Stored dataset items
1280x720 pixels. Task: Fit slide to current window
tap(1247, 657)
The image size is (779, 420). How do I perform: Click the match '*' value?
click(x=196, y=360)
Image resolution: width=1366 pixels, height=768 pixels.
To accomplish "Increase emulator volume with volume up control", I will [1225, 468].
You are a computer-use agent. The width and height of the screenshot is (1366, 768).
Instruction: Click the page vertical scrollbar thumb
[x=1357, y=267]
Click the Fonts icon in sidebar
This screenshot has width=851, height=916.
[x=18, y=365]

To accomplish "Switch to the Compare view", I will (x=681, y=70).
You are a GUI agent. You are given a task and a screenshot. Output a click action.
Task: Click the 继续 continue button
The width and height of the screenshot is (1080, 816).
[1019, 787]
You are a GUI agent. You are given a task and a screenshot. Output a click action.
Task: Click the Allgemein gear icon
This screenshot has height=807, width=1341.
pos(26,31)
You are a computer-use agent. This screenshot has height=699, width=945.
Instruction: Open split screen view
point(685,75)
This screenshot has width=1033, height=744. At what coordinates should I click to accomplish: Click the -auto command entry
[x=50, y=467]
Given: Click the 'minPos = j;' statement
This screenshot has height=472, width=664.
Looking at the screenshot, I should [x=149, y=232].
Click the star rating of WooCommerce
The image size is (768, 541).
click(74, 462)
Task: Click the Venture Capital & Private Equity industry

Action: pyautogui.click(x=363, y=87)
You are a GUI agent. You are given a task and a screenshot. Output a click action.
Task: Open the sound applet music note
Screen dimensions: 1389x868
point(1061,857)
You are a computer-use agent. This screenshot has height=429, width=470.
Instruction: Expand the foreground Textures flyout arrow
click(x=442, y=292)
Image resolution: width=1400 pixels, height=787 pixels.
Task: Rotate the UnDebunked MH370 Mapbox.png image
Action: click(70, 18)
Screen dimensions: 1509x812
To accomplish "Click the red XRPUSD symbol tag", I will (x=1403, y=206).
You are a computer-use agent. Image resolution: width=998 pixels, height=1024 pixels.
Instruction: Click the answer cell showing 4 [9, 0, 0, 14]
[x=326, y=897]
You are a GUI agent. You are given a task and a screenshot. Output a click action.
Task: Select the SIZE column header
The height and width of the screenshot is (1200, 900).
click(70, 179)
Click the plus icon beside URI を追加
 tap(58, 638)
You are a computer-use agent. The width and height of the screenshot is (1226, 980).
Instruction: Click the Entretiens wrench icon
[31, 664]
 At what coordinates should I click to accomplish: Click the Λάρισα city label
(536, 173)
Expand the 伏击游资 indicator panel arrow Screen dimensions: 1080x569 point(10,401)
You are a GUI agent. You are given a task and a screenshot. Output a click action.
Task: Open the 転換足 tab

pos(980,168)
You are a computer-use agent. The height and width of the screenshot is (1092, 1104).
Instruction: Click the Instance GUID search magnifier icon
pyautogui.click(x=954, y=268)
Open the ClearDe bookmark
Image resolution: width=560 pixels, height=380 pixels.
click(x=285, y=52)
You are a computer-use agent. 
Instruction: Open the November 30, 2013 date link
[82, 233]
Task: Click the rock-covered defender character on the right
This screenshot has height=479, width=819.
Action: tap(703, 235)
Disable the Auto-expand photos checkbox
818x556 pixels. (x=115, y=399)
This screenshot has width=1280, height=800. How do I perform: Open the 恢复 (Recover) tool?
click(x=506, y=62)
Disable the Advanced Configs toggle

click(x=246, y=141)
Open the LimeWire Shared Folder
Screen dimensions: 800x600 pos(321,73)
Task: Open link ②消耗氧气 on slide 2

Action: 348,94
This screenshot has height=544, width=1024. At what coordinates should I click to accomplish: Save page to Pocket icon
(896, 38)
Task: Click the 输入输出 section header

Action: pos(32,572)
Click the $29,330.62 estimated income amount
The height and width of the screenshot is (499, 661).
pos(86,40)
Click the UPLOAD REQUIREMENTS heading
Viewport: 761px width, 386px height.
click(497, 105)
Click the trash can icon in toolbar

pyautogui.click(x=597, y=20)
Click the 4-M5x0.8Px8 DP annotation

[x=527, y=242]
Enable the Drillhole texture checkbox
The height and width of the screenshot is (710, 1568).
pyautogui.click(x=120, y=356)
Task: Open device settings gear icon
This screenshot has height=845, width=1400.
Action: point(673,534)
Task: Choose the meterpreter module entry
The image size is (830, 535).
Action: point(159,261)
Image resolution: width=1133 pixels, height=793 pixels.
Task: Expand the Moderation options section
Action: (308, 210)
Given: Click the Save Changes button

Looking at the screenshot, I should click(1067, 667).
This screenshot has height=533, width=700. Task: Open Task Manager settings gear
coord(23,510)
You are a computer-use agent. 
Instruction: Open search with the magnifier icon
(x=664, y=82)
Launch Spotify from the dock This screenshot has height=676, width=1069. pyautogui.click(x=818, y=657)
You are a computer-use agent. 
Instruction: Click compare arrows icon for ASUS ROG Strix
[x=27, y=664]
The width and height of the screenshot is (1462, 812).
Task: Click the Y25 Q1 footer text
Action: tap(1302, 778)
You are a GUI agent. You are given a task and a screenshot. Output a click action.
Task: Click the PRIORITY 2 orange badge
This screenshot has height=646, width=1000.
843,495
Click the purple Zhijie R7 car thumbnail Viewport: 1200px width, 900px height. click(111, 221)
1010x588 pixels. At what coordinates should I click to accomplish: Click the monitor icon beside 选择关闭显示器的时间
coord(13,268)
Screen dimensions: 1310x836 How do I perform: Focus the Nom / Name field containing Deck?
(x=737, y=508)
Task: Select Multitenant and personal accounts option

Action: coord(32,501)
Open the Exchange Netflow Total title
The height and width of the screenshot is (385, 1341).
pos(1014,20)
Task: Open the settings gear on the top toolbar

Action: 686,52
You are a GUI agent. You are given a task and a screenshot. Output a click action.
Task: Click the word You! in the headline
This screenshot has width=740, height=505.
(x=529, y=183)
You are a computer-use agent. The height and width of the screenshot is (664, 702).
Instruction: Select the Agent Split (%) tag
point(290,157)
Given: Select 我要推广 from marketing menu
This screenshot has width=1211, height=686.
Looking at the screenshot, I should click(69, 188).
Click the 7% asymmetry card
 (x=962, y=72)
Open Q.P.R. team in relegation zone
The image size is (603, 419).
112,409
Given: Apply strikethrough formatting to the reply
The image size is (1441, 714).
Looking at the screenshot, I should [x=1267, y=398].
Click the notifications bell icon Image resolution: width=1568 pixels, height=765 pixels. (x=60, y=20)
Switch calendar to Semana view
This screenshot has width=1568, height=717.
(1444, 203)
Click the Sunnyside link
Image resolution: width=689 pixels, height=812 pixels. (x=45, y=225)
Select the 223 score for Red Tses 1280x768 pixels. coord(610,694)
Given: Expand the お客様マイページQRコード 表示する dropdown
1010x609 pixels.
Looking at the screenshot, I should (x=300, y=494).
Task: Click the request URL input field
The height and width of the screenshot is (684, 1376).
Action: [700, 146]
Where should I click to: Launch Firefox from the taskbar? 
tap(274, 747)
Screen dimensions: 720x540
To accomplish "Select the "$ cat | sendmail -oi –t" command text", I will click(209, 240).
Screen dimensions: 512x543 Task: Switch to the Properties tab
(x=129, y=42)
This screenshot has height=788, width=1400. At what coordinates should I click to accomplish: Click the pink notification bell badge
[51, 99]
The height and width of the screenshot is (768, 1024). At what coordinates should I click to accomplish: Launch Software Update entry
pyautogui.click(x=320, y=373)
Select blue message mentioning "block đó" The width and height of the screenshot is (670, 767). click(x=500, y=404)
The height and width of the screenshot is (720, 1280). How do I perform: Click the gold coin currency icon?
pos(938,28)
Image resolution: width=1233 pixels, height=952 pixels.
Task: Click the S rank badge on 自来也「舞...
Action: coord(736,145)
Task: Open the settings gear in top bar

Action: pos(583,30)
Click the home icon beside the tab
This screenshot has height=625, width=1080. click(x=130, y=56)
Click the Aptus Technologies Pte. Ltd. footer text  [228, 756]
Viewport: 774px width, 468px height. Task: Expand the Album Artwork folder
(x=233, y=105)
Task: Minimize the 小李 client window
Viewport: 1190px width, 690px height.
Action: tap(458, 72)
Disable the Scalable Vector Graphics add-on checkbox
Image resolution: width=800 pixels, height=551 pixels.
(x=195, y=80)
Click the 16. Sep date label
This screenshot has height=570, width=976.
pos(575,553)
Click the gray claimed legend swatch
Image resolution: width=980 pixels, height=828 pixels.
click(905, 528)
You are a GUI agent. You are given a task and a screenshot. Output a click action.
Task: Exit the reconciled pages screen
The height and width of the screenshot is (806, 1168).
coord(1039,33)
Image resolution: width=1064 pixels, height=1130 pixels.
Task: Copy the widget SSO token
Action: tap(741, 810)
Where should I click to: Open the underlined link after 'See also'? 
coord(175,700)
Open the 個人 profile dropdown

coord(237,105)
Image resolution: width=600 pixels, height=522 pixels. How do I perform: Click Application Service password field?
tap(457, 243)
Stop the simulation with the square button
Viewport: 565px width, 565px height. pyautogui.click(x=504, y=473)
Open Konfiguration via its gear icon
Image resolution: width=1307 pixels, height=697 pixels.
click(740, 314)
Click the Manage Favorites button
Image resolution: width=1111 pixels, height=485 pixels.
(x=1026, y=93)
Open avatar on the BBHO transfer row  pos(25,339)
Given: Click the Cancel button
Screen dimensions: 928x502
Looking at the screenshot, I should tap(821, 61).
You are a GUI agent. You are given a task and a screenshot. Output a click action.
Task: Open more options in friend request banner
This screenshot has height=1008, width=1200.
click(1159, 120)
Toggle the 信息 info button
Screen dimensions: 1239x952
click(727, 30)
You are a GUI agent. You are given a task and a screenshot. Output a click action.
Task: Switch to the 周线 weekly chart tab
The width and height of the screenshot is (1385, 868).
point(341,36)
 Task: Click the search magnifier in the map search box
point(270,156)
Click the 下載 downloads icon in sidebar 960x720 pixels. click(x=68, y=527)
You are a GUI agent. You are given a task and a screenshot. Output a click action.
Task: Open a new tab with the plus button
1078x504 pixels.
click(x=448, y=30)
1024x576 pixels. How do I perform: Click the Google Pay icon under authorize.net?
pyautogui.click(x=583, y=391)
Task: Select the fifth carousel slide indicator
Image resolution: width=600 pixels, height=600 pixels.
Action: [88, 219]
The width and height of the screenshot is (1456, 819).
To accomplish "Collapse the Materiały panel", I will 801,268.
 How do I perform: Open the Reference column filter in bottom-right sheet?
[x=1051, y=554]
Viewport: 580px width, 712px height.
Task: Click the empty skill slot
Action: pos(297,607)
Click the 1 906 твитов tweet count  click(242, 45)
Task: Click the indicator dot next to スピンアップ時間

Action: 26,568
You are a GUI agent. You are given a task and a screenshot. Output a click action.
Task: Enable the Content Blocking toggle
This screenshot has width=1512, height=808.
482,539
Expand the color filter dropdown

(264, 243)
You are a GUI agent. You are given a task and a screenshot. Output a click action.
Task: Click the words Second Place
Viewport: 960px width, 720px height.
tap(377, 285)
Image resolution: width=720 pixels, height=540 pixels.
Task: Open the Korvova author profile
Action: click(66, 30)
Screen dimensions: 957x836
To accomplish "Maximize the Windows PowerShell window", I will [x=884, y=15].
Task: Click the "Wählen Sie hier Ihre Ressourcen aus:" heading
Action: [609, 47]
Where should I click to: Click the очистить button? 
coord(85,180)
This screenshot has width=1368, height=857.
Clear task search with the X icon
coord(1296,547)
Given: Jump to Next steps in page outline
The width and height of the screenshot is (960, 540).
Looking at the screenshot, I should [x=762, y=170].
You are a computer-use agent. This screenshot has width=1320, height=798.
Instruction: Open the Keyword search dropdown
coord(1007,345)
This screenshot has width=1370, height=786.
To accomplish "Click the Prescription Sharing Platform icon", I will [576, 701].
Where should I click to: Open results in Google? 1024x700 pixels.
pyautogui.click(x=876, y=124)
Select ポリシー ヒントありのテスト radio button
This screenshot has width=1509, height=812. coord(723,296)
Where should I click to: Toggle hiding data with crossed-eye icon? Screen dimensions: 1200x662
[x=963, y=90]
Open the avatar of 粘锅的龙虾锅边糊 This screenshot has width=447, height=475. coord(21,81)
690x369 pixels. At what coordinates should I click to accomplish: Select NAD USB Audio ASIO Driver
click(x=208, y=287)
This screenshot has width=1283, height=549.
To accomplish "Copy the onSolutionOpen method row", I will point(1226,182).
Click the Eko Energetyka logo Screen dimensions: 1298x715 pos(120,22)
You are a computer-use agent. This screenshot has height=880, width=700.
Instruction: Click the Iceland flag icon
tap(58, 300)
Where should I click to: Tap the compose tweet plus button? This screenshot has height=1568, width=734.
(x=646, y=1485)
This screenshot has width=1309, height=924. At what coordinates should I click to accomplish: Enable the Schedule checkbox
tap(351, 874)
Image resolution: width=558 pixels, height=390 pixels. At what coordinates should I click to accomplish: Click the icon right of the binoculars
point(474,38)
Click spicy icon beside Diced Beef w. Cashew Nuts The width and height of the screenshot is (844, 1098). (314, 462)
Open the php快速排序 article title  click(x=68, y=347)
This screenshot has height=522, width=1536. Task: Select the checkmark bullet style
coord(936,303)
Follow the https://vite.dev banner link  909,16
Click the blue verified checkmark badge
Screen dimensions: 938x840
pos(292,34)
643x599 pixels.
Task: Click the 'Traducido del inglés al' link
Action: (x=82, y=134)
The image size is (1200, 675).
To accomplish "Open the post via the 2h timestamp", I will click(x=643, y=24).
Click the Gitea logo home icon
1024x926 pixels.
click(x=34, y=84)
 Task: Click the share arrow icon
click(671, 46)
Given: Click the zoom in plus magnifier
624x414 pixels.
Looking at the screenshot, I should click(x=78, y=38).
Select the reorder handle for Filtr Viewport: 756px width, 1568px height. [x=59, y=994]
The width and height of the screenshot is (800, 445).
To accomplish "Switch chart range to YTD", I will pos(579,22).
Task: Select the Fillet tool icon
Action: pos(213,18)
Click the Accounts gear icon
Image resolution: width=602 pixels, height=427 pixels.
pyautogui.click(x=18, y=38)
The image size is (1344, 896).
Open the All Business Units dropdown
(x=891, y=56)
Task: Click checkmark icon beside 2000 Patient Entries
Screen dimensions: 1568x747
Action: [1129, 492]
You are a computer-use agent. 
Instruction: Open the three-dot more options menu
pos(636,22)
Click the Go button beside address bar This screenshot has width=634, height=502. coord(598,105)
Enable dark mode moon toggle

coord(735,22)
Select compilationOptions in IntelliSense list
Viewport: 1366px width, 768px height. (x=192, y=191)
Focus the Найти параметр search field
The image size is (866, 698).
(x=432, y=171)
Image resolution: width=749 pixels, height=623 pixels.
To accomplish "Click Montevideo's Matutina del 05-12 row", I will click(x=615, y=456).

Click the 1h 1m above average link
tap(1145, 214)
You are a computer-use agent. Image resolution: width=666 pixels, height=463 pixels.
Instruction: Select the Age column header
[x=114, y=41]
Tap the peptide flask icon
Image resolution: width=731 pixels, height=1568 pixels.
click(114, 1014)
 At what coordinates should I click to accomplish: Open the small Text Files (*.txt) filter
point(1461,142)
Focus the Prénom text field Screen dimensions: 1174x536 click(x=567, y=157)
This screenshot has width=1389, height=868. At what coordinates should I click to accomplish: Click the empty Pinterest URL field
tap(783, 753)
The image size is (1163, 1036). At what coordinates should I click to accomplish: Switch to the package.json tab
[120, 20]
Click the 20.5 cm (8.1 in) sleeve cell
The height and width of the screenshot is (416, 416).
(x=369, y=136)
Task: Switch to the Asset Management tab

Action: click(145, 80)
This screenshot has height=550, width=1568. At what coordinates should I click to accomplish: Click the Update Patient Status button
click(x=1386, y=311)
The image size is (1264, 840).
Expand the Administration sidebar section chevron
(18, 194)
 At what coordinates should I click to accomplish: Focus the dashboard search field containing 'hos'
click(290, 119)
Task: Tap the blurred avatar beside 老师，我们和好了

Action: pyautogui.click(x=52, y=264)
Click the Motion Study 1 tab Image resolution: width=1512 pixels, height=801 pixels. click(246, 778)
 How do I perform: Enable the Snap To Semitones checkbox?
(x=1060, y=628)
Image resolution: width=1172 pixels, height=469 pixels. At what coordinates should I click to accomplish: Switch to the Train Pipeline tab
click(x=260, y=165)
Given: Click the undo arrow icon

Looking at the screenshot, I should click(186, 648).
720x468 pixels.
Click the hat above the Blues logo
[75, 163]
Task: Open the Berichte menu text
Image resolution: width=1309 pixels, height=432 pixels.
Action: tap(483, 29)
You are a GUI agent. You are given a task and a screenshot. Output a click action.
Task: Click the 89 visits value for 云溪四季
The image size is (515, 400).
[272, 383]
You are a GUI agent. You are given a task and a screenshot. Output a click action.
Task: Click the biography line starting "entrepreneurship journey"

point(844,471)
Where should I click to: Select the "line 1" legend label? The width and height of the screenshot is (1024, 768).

• [What to work on]
From the entries above, print the lines beginning at the one with "Task: Open the sound applet music note" and stopping after the one with "has height=429, width=470.", exactly as written and with nothing else.

• [Task output]
Task: Open the sound applet music note
Screen dimensions: 1389x868
point(1061,857)
You are a computer-use agent. This screenshot has height=429, width=470.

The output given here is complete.